But Environmental Defense Fund President Fred Krupp said Saturday’s agreement could be “the most impactful day of announcements from any COP in my 30 years at the Environmental Defense Fund.”
Methane has caused about half of global warming since pre-industrial times, al-Jaber said, promoting such a significant deal. However, only about 23% of the world’s methane emissions are escaping from oil and gas drilling, with agriculture and waste being the bigger victims, said Climate Analytics CEO Bill Hare , the climate scientist calculated the proposal that it would remove a tenth of a degree from. warming in the future.
“Hare made a significant contribution to ensuring that average temperatures do not rise by more than 1.5 degrees, but it would not be a fundamental contribution. % by 2030, he said.
Methane can be released at several points throughout an oil and gas company’s operation, from fracking to when natural gas is produced, transported or stored. Over a shorter period of time, it is 86 times more powerful than carbon dioxide. However, methane only stays in the air for a few decades – as opposed to thousands of years for carbon dioxide – so reducing methane faster is “low-hanging fruit” because it is more easy and that future warming changes more, said al-Jaber.
Marcelo Mena, CEO of the Global Methane Hub, an alliance of philanthropies and organizations focused on reducing methane emissions, said near-zero methane emissions commitments should not be seen as a delay in phasing out of fossil fuels, as some environmental groups have claimed.
“We won’t let oil companies leak into the ocean until it’s phased out, so why let them leak methane to supercharge climate change?” said Mena, a former environment minister in Chile.
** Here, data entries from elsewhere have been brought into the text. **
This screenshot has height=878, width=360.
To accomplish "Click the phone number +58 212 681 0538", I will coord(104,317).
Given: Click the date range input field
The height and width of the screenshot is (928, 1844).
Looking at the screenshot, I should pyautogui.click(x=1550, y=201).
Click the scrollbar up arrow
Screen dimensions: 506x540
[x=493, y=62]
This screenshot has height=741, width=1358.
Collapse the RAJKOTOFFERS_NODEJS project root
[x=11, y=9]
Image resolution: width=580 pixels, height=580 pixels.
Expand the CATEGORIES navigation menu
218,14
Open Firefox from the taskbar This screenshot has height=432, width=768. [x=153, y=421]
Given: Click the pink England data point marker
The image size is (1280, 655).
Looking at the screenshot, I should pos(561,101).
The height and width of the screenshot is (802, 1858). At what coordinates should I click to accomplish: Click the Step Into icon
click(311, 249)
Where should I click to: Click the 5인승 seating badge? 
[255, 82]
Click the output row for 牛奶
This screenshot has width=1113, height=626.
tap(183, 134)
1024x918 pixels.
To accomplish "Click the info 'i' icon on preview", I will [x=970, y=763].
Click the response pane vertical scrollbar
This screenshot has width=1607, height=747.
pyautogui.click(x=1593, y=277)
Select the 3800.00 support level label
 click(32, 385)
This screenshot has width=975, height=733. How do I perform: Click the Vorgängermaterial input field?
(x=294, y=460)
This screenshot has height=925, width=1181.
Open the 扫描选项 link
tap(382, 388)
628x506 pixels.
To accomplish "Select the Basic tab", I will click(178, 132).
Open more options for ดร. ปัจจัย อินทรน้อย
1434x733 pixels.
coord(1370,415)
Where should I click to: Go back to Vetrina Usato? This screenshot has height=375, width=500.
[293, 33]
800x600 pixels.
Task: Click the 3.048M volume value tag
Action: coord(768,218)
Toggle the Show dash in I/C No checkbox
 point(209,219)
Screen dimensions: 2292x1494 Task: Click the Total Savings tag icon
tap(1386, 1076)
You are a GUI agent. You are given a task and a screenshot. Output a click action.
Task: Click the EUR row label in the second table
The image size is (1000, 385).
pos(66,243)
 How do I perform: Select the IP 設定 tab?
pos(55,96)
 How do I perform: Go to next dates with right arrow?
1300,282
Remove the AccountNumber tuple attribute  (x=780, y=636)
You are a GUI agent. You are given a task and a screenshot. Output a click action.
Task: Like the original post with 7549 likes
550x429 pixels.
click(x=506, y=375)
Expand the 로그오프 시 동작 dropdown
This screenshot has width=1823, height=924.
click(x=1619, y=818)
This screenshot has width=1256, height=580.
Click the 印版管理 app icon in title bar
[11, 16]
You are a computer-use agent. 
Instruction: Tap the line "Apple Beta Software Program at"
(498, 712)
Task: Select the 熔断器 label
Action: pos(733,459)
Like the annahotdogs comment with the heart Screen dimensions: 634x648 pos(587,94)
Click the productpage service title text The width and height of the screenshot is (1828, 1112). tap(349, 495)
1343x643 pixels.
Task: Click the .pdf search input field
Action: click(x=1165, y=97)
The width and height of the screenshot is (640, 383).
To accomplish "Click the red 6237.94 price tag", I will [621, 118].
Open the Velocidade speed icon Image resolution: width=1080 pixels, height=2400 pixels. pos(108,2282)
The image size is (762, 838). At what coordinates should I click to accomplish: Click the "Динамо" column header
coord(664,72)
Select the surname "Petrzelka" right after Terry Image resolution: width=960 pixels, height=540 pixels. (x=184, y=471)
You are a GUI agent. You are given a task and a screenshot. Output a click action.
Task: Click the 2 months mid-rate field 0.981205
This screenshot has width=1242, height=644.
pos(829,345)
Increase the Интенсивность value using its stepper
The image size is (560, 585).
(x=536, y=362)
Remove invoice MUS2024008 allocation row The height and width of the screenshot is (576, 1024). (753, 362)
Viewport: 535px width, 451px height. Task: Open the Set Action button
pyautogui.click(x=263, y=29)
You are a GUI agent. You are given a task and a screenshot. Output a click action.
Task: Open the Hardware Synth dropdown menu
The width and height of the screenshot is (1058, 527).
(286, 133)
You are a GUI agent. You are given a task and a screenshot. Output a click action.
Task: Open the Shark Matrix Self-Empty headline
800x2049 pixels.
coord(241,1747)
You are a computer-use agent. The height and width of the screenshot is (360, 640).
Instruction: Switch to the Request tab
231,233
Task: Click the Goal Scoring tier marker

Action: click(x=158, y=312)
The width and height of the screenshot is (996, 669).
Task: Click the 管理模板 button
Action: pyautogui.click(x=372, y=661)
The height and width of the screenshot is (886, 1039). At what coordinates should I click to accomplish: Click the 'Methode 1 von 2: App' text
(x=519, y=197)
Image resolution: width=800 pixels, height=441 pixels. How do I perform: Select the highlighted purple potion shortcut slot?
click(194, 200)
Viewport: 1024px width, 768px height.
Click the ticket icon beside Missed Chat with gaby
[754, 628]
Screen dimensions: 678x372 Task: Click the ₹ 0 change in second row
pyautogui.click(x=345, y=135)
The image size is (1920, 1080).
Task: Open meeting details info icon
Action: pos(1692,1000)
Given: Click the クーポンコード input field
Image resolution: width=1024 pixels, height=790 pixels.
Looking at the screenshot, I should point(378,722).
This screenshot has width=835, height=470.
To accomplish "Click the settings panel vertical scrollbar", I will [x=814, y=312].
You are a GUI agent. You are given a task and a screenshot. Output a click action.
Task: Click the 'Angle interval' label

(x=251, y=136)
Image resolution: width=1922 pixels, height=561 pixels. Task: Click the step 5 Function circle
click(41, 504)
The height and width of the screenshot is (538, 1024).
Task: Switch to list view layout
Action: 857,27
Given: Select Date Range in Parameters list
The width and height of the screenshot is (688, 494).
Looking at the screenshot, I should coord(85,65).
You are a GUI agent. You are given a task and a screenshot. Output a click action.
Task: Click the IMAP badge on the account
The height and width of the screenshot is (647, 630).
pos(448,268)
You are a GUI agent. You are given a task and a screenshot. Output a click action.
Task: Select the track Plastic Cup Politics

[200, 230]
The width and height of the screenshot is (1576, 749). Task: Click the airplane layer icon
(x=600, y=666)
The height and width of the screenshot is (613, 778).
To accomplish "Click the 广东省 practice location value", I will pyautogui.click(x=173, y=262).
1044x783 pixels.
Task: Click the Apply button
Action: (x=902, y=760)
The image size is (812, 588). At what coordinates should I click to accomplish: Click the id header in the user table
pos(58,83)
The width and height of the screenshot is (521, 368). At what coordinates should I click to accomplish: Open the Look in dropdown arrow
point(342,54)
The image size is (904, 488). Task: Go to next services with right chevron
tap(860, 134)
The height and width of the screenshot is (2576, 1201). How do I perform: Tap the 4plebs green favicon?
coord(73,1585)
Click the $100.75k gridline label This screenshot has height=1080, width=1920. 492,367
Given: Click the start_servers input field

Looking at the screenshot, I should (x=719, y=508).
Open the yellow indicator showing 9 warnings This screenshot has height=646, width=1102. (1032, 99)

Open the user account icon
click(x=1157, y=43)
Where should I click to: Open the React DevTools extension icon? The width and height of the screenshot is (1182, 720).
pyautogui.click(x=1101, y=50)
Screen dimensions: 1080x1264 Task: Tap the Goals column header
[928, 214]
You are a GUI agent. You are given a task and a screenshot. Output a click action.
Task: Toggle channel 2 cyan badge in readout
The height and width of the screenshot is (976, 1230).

However, Mena said self-reporting did not go far enough to push oil and gas companies to make changes. Instead, he said that putting a price on pollution, or companies being shut out of markets that require high standards to leak, would force change.
Stricter regulations are coming into force. On Saturday, the US Environmental Protection Agency issued a final rule aimed at reducing emissions of methane and other harmful air pollutants generated by the oil and gas industry. It focuses on emissions from existing oil and gas wells across the country. Previous EPA regulations focused only on new wells. It also controls smaller wells that will be needed to locate and plug methane leaks.
The United States will now have “the strongest methane regulations in the world,” White House climate adviser John Podesta told the AP.
Earlier this year, European Union negotiators reached an agreement to reduce methane emissions from the energy industry across the 27-member bloc. The agreement prohibits routine screening and flaring, and mandates strict reporting. By 2027, it will extend those norms to oil and gas exporters outside the bloc.
Saturday’s announcement did not address the oil and natural gas being burned by end users, known as Scope 3 emissions, which can be cars or plants powering cities. In his speech, al-Jaber said oil and gas companies need to do more to research solutions to Scope 3 emissions.
The United Arab Emirates and neighboring Saudi Arabia both support the Oil and Gas Decarbonisation Charter, two OPEC heavyweights. Saudi Arabia’s vast oil resources, located close to the surface of its vast desert, make it one of the least expensive places in the world to produce crude oil. ADNOC Abu Dhabi and Aramco, the world’s third most valuable company, signed the pledge.
Separately, the organizers said that more than 100 countries have signed a commitment to triple the world’s installed renewable energy capacity by 2030, which the leaders of the so-called Group of 20 promised in September. Their countries emit 80% of all planet-warming gases. .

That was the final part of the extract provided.